* Record extracts
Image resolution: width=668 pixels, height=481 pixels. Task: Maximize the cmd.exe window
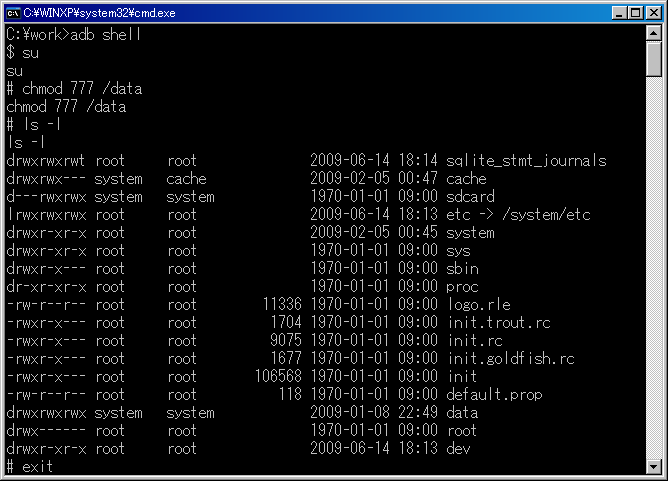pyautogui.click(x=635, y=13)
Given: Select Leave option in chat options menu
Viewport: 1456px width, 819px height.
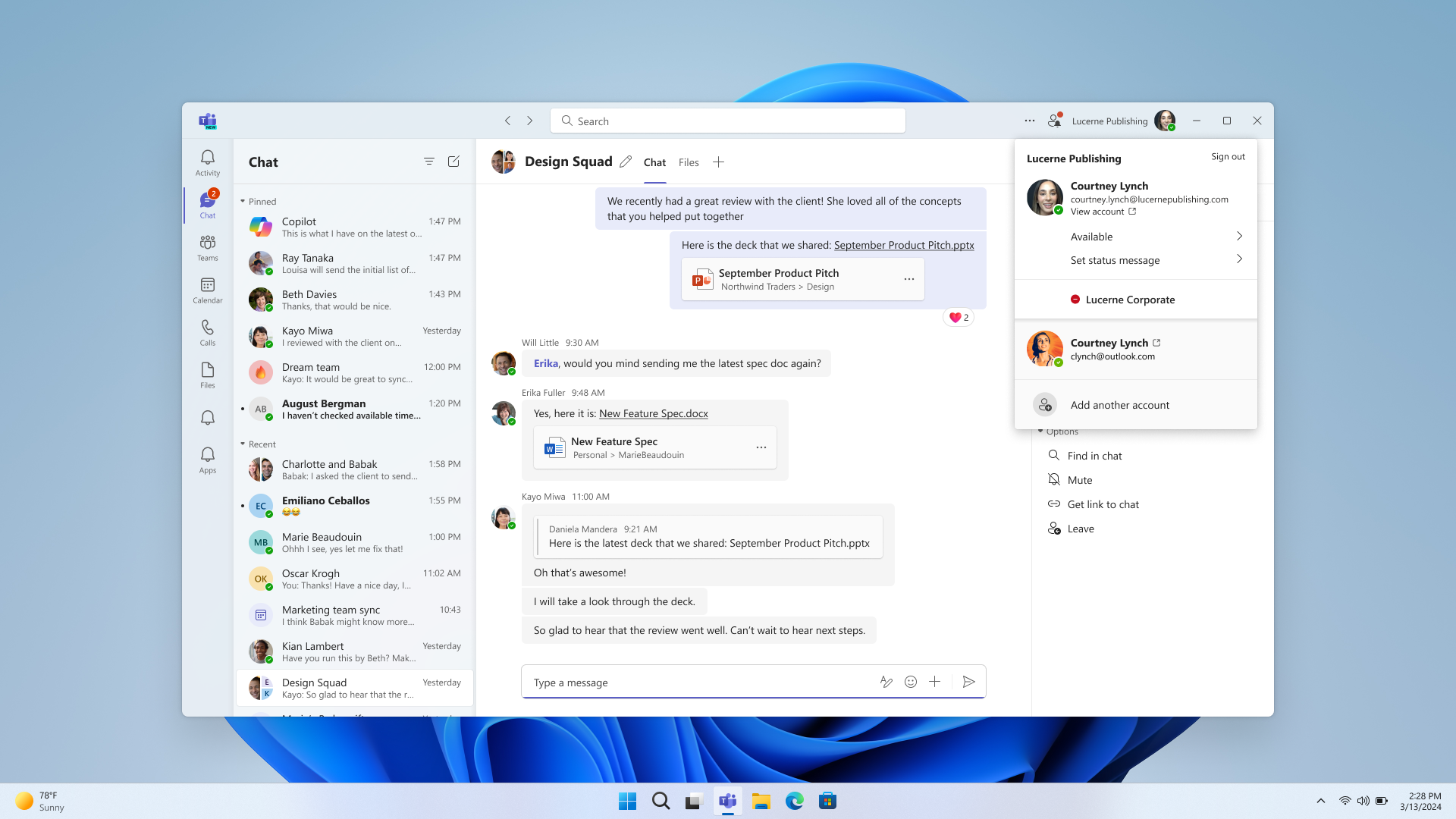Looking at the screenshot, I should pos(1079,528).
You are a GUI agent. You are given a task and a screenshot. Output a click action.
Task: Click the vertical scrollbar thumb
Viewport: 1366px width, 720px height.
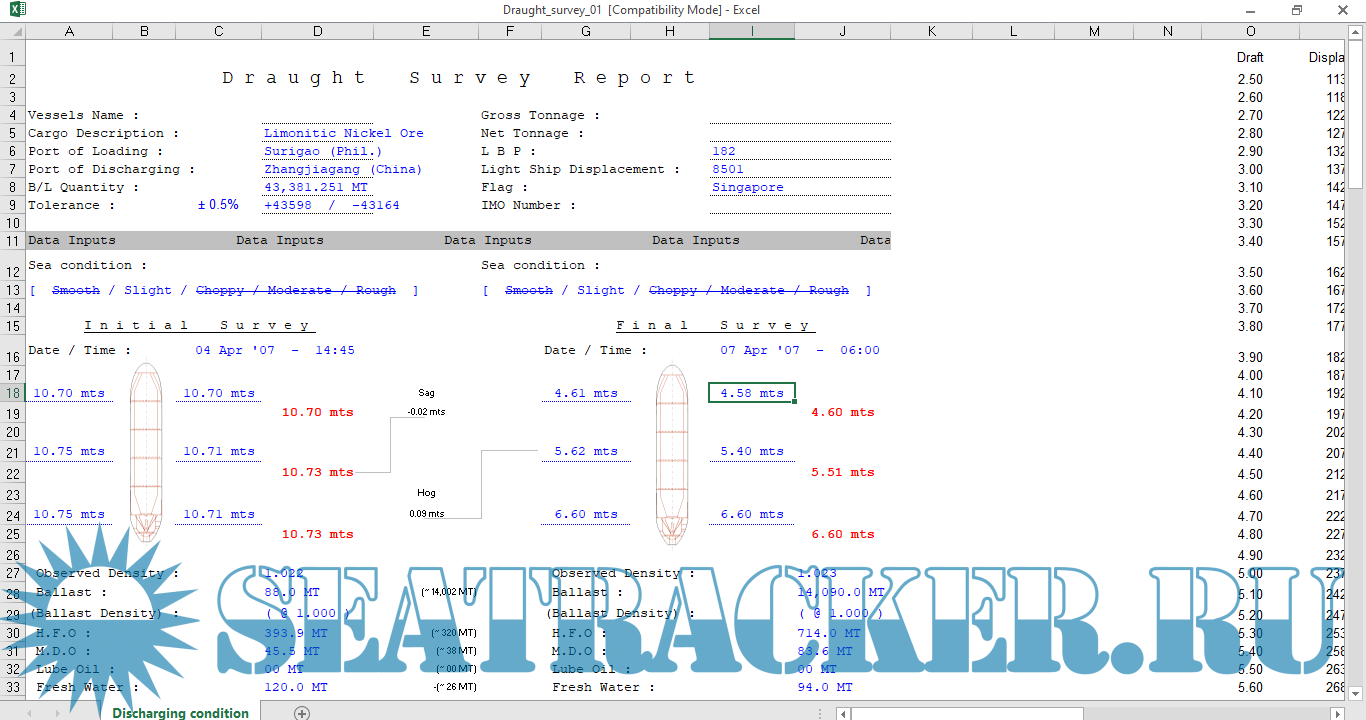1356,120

---

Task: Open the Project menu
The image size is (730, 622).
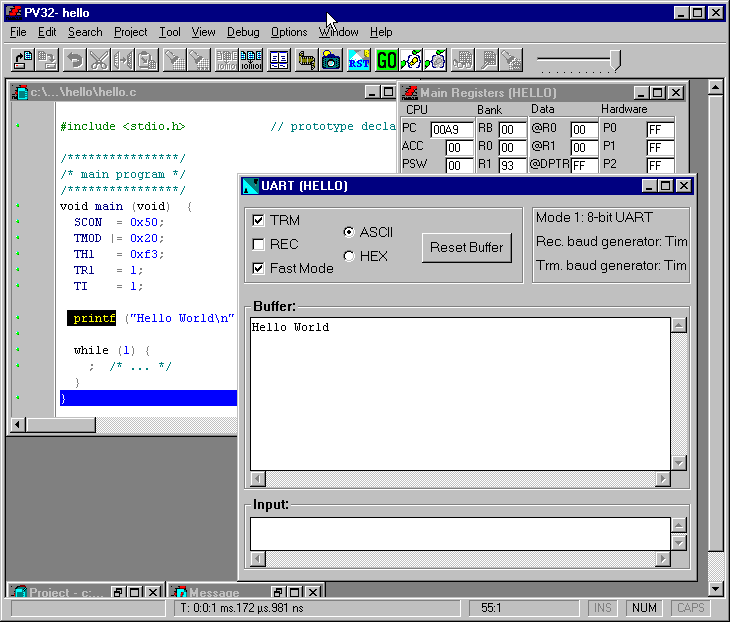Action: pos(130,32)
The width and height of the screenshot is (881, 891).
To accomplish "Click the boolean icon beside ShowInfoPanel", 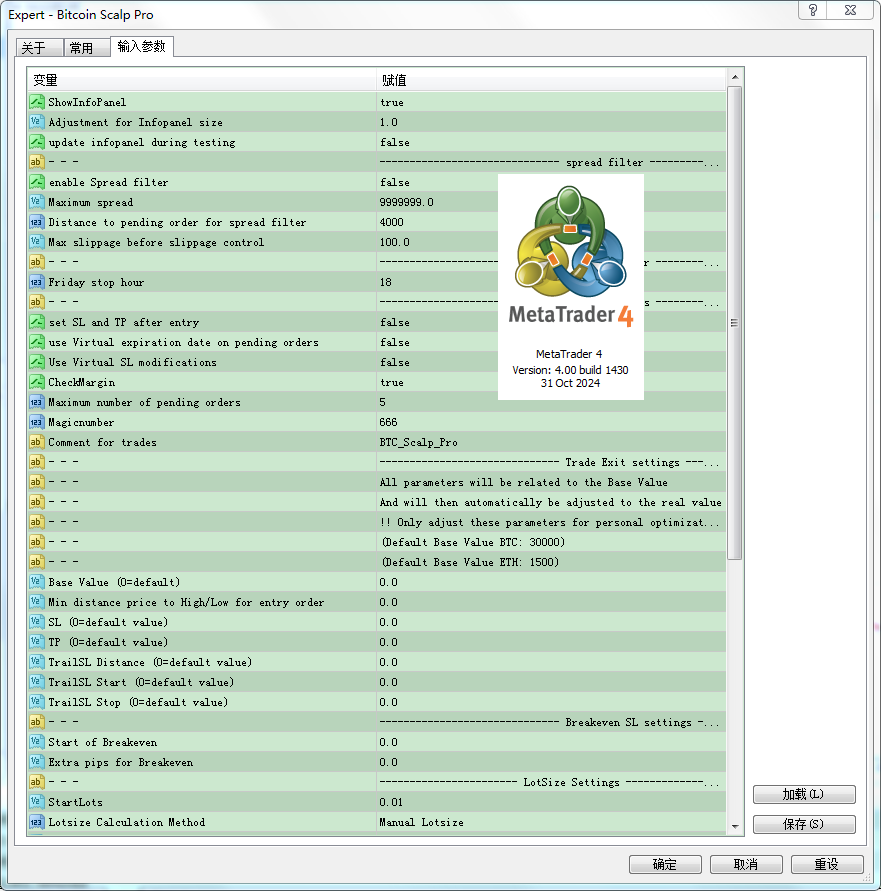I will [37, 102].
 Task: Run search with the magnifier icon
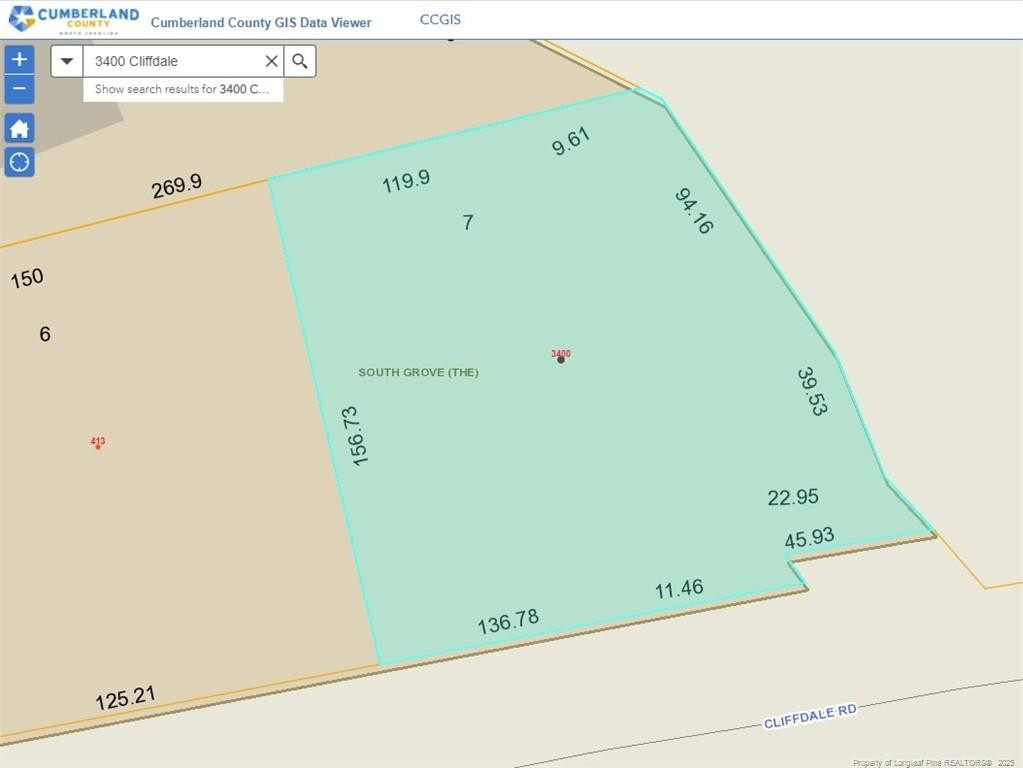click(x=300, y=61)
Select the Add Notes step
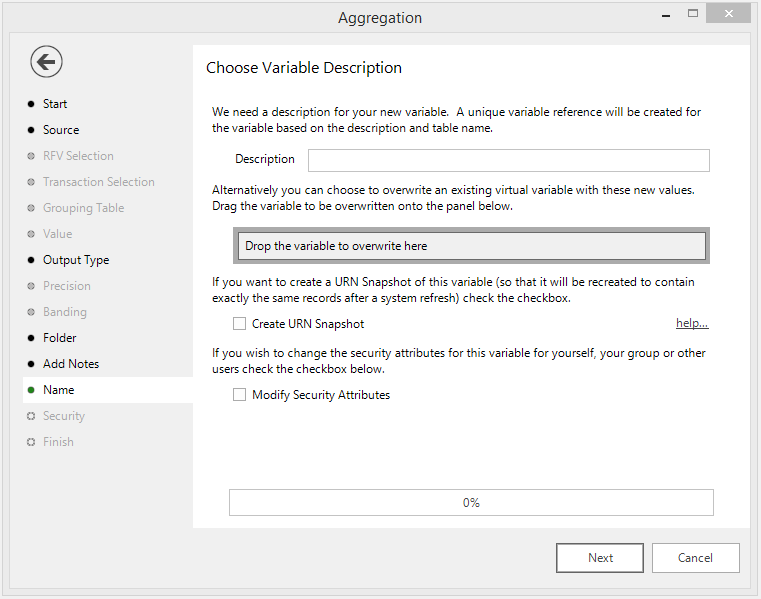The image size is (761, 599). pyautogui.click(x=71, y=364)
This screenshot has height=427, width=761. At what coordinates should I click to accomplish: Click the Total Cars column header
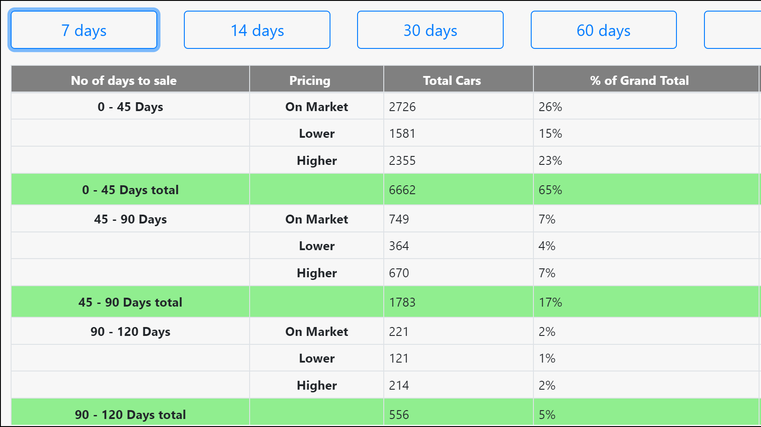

* Aim of the exercise
Wherever a line in the listing contains the word "menu", copy that line out.

* Written answer
Given: Select Leave option in chat options menu
Task: Open the Project menu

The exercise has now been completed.